Question 79: Mutation in GLUT-2 causes which syndrome?
- A. Dandy walker syndrome
- B. Beckwith-Wiedemann syndrome
- C. Menke's disease
- D. Fanconi-Bickel syndrome (Correct Answer)
Explanation: ***Fanconi-Bickel syndrome*** - This syndrome is caused by a **mutation in the GLUT-2 gene**, leading to dysfunctional glucose transport in the liver, kidneys, and intestines. - Key features include **hepatorenal glycogen accumulation**, **renal tubulopathy** (Fanconi syndrome), and **impaired glucose and galactose utilization**. *Dandy-Walker syndrome* - This is a **congenital brain malformation** involving the cerebellum and fourth ventricle. - It is often associated with hydrocephalus, but not directly linked to glucose transporter defects. *Beckwith-Wiedemann syndrome* - This is an **overgrowth disorder** characterized by a high risk of childhood cancer and congenital anomalies. - It is primarily caused by genetic abnormalities on **chromosome 11p15.5** and is unrelated to GLUT-2 mutations. *Menke's disease* - This is a rare X-linked recessive disorder of **copper metabolism**, leading to severe neurological degeneration. - It results from mutations in the **ATP7A gene**, which encodes a copper-transporting ATPase.

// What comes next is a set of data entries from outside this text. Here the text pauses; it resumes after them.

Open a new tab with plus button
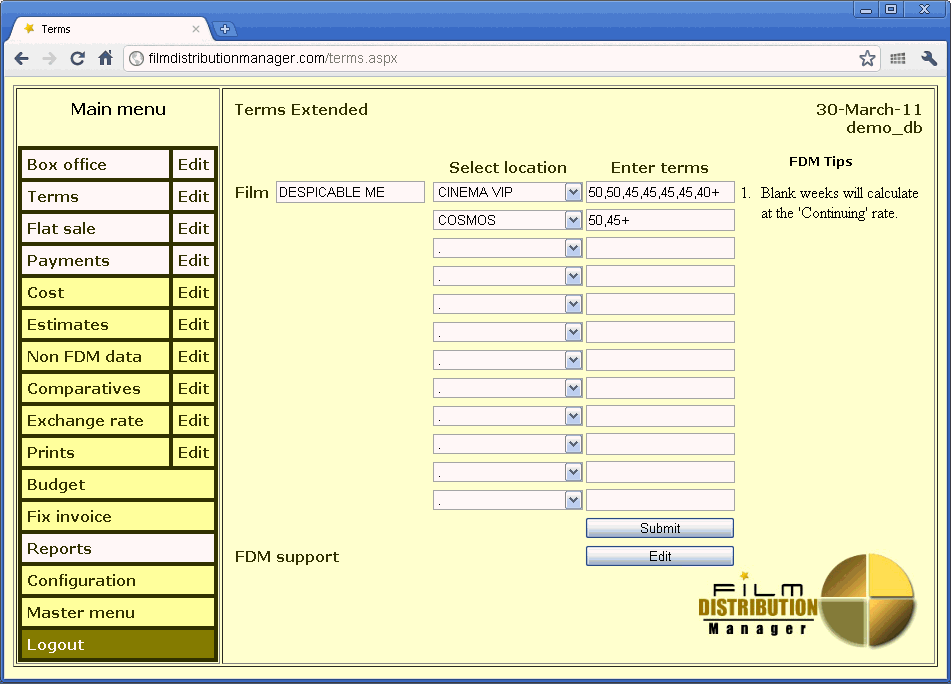Screen dimensions: 951x684 pyautogui.click(x=225, y=29)
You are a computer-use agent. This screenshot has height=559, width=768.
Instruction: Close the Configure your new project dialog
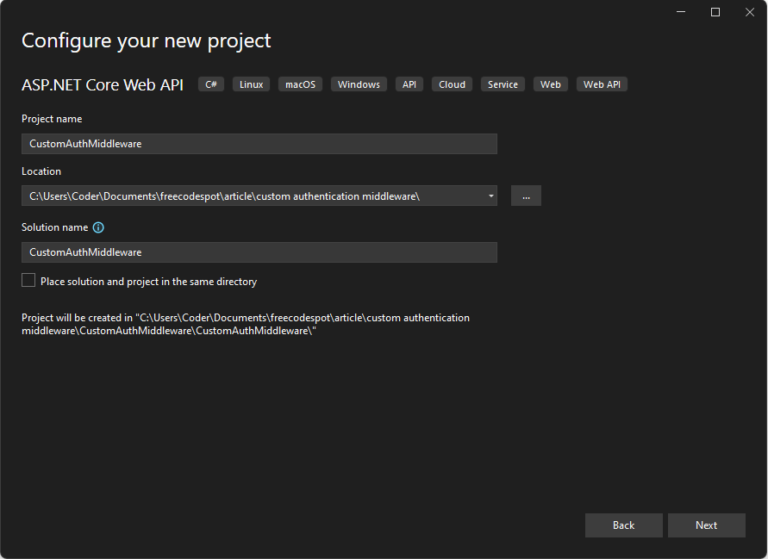(x=749, y=12)
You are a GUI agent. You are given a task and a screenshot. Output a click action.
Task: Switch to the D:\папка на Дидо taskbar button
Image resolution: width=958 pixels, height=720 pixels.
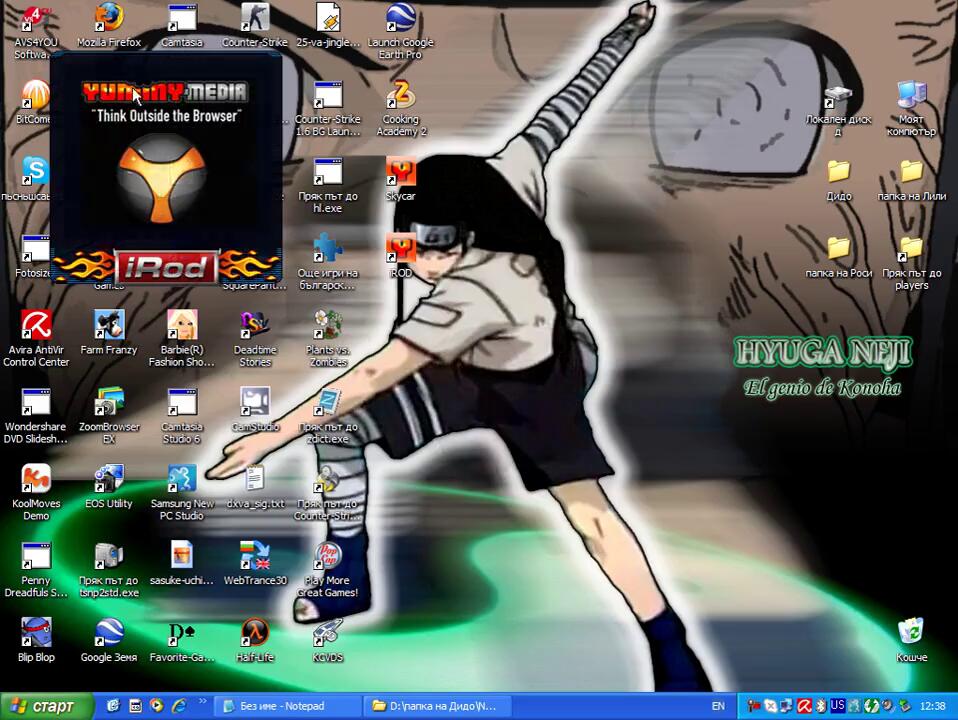click(436, 706)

Question 80: Which of the following is monoenoic acid ?
- A. Linoleic acid
- B. Oleic acid (Correct Answer)
- C. Linolenic acid
- D. Arachidonic acid
Explanation: ***Oleic acid*** - **Oleic acid** is a **monounsaturated fatty acid** (MUFA), meaning it has **one double bond** in its hydrocarbon chain. - Its presence in many natural fats and oils makes it a significant component of the human diet. *Arachidonic acid* - **Arachidonic acid** is a **polyunsaturated fatty acid** (PUFA) containing **four double bonds**. - It is a precursor for **eicosanoids**, including prostaglandins and leukotrienes, involved in inflammation and other physiological processes. *Linoleic acid* - **Linoleic acid** is an **essential omega-6 polyunsaturated fatty acid** with **two double bonds**. - It is crucial for human health and serves as a precursor for other fatty acids like arachidonic acid. *Linolenic acid* - **Linolenic acid** refers to two essential fatty acids: **alpha-linolenic acid (ALA)**, an omega-3 fatty acid with **three double bonds**, and **gamma-linolenic acid (GLA)**, an omega-6 fatty acid also with three double bonds. - Both are **polyunsaturated fatty acids** with multiple double bonds.